Leaving for Portugal

It’s 4 o’clock in the morning and i’m ready to leave for Portugal, my flight was delayed I was suppose to leave last night at 9:45. What I’m I felling right now, excited, nervous, and all these other emotions are going through me right now. It’s finally here my vacation that I have been waiting for, for what seems like forever. Once I’m on the plane I know that my fear of flying will be at its max, I’m ready to face this fear head on and get passed it. I’ve been told that it’s the safest way to travel so ready what am I afraid of? 

I get to see where my mom grew up and the culture first hand so if that means I have to face a fear of mine I’m going to do it, because it will be totally worth it. I’m ready to leave Ontario not forever but for a little bit. The last time I was on a plane I was 2 years old, do I remember it… Nope. Just what I was told. While I am there I will post a blog each day talking about something new I did.

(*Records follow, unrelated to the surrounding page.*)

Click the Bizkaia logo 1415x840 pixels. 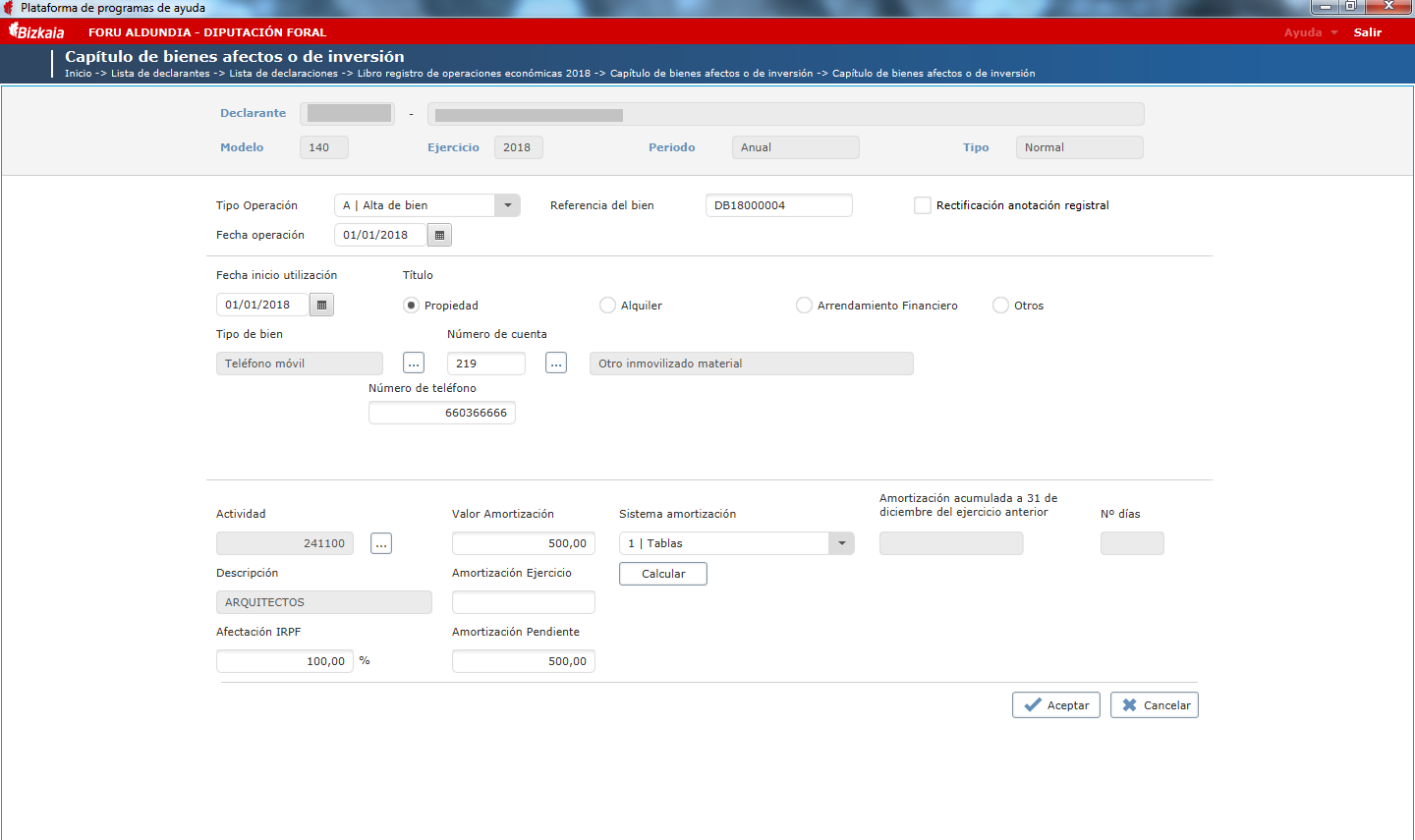pyautogui.click(x=36, y=31)
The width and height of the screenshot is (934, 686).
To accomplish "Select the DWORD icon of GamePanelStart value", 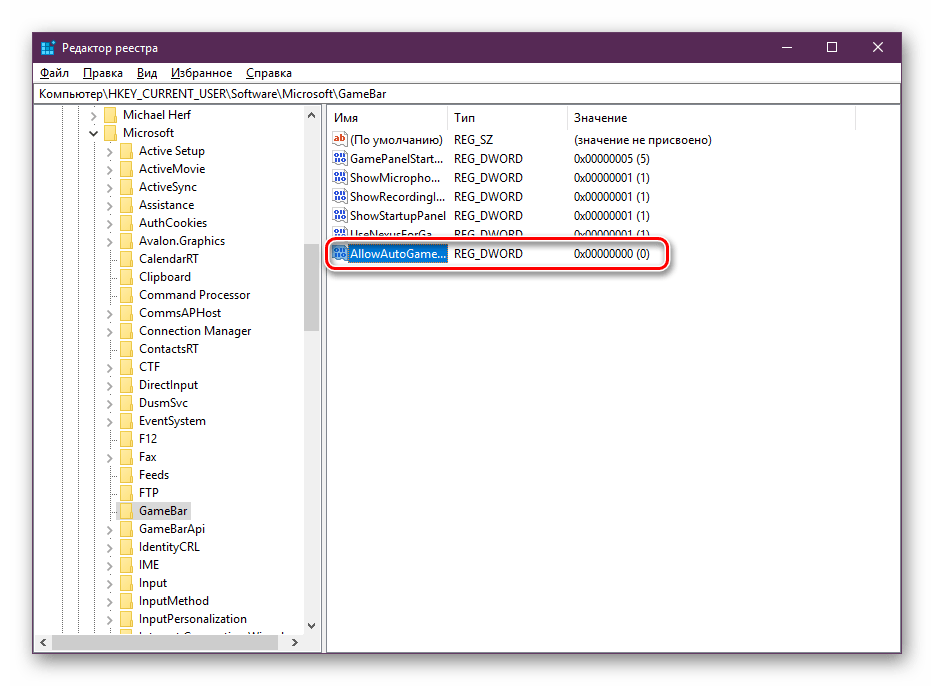I will click(340, 159).
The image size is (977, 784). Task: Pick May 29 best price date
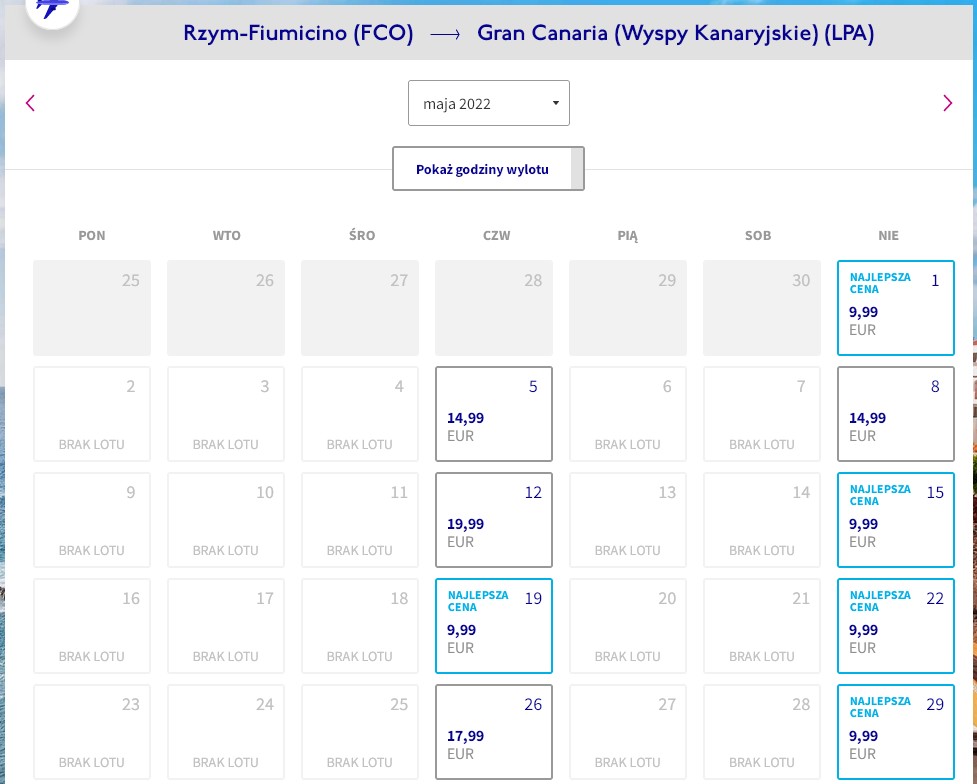(895, 732)
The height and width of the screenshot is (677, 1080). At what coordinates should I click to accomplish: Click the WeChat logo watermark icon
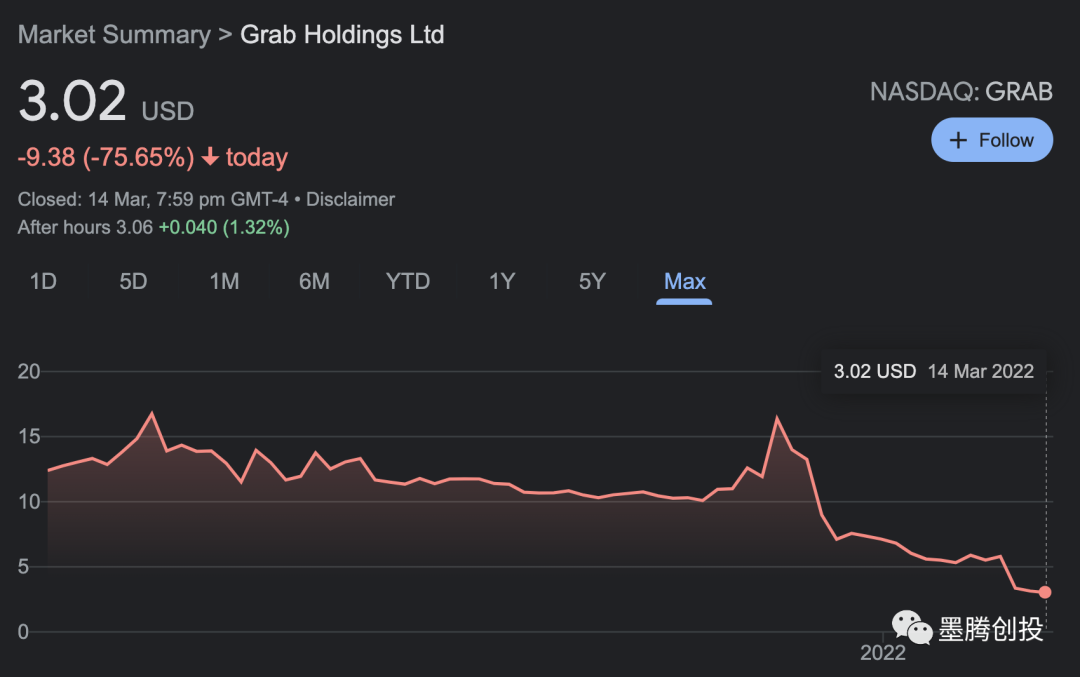(911, 629)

This is going to be a great experience. 

I need this trip with everything I have been going through with my mental health this trip will be what I need to find my way back to my ‘normal’ self. Prepare me for what is to come in the upcoming months leading to school and what the world has in store for me. So wish me luck will be facing a lot of fears, like meeting my aunt for the first time, someone I only know from what people tell me. Meeting my cousin for the first time when he came to Canada I wasn’t even born yet. My anxiety is at a new high, but my excitement makes me not think of it. Everyone that knows that I am leaving tells me that this is what I need to find myself, they say to enjoy myself and relax and that it will be good for me and that I deserve it. 

I have been reading up on cognitive behavioural therapy and working three some of the exercises to get me threw this experience. On that note I will see you on the other side.